Dan turned to the door to see Sarah Cox standing at th
e entrance to the office.
“Hello,” said Cox stepping inside. “All okay?”
“Yes, ma’am,” said Black.
Dan watched the interaction between Sarah and Black.
It was odd, the way Sarah, who seemed relaxed, put Black on edge as soon as she arrived, his body language changing, tensing. It wasn’t odd that he called her “ma’am”—she was his boss, after all—but Dan doubted that Natasha had called her that. It was also the way he did it that caught Dan’s eye, as though Sarah Cox had just sucked all of the wind out of his sails.
There was a moment’s pause, no one speaking, before Dan nodded at John and they made to leave.
“Just one thing,” said Dan, turning to look at Cox and Black. “I understand that I should speak to the club swinger. What’s his name?”

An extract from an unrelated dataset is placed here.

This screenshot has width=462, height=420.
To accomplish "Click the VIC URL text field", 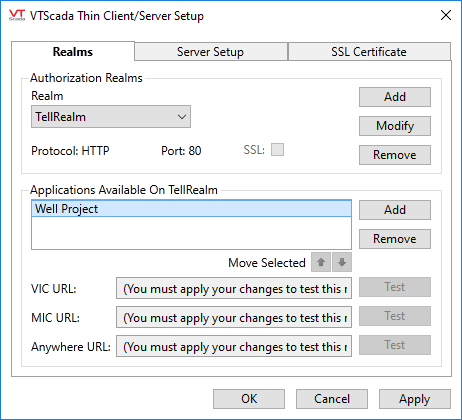I will click(234, 288).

“LPT Mark Coker,” said Cox.
Next to her, PO Black’s eyes narrowed and he looked hard at Dan.
“He’s away on tour with the command rugby team,” said Cox.
Dan nodded. “When did he leave?”
“He flew off a few days ago,” said Cox. “The rugby tour started before we were due to get back alongside, so Commander Ward let him helo-transfer back as soon as we were close enough to land, so he could travel with the team.”
“Was he a good friend of SA Moore’s?”
“No,” said Black, his eyes dark.
Cox turned to look at him but said nothing.
“So Moore wouldn’t be likely to be with him?”
“I really don’t think so, not on a rugby tour,” said Cox.
“Okay, thanks,” said Dan.
She left the office and followed John out of the stores flat.
“I want to show you something in the girls’ cabin,” said John, as soon as they were alone. “Might be nothing.”
Dan followed him up and over, climbing ladders, heading aft along 2-deck until they dropped back down to Natasha’s accommodation flat.
“It’s so different from how I remember,” said Dan.
“It is,” agreed John. “I bet you remember the days when you had a wrens’ mess, with its own mess square and loads of gulches leading off it with six or more pits in each?”